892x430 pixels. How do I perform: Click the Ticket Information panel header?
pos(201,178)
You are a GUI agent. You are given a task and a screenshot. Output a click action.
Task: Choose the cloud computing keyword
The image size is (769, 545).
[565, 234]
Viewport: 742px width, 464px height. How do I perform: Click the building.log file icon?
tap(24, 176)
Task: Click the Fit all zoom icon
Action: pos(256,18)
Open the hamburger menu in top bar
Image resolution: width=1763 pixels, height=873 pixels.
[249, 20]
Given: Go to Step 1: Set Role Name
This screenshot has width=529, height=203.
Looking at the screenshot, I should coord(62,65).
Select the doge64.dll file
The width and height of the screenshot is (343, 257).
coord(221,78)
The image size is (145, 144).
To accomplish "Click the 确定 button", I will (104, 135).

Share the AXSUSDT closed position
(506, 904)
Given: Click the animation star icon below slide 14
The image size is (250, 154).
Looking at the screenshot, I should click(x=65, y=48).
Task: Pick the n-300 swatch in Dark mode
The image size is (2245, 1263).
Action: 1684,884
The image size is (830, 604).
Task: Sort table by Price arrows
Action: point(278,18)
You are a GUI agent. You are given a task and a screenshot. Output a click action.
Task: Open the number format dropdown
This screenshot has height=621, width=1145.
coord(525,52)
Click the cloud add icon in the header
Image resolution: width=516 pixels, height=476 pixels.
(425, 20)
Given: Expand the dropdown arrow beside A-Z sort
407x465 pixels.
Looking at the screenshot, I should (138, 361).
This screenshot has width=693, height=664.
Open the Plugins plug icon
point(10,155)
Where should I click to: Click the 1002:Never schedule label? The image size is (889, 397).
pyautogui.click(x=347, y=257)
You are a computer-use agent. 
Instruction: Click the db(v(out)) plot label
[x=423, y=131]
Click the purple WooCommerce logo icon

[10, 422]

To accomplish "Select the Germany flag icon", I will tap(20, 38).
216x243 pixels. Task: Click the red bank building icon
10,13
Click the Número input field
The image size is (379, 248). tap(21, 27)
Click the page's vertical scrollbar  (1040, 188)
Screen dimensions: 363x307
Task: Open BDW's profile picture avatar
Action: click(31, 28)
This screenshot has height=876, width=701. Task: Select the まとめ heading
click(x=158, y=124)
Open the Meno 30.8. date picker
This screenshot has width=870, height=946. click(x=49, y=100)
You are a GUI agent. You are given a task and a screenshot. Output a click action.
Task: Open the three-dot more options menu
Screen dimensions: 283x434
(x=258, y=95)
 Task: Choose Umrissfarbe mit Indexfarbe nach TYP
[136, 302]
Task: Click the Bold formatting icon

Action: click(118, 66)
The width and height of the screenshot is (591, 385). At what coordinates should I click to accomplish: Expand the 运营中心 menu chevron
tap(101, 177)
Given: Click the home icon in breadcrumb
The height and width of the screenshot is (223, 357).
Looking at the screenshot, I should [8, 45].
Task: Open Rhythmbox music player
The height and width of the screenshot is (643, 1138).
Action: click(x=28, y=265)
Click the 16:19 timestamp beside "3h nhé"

=====

**Aim of the task**
Please print exactly what appears from the first line of the data through the line with "You are a computer-use agent.", including both of those lines and nothing past them.

**Result for this task**
892x430 pixels. How do I perform: Click the Ticket Information panel header?
pos(201,178)
You are a GUI agent. You are given a task and a screenshot. Output a click action.
Task: Choose the cloud computing keyword
The image size is (769, 545).
[565, 234]
Viewport: 742px width, 464px height. How do I perform: Click the building.log file icon?
tap(24, 176)
Task: Click the Fit all zoom icon
Action: pos(256,18)
Open the hamburger menu in top bar
Image resolution: width=1763 pixels, height=873 pixels.
[249, 20]
Given: Go to Step 1: Set Role Name
This screenshot has width=529, height=203.
Looking at the screenshot, I should coord(62,65).
Select the doge64.dll file
The width and height of the screenshot is (343, 257).
coord(221,78)
The image size is (145, 144).
To accomplish "Click the 确定 button", I will (104, 135).

Share the AXSUSDT closed position
(506, 904)
Given: Click the animation star icon below slide 14
The image size is (250, 154).
Looking at the screenshot, I should click(x=65, y=48).
Task: Pick the n-300 swatch in Dark mode
The image size is (2245, 1263).
Action: 1684,884
The image size is (830, 604).
Task: Sort table by Price arrows
Action: point(278,18)
You are a GUI agent. You are given a task and a screenshot. Output a click action.
Task: Open the number format dropdown
This screenshot has height=621, width=1145.
coord(525,52)
Click the cloud add icon in the header
Image resolution: width=516 pixels, height=476 pixels.
(425, 20)
Given: Expand the dropdown arrow beside A-Z sort
407x465 pixels.
Looking at the screenshot, I should (138, 361).
This screenshot has width=693, height=664.
Open the Plugins plug icon
point(10,155)
Where should I click to: Click the 1002:Never schedule label? The image size is (889, 397).
pyautogui.click(x=347, y=257)
You are a computer-use agent. 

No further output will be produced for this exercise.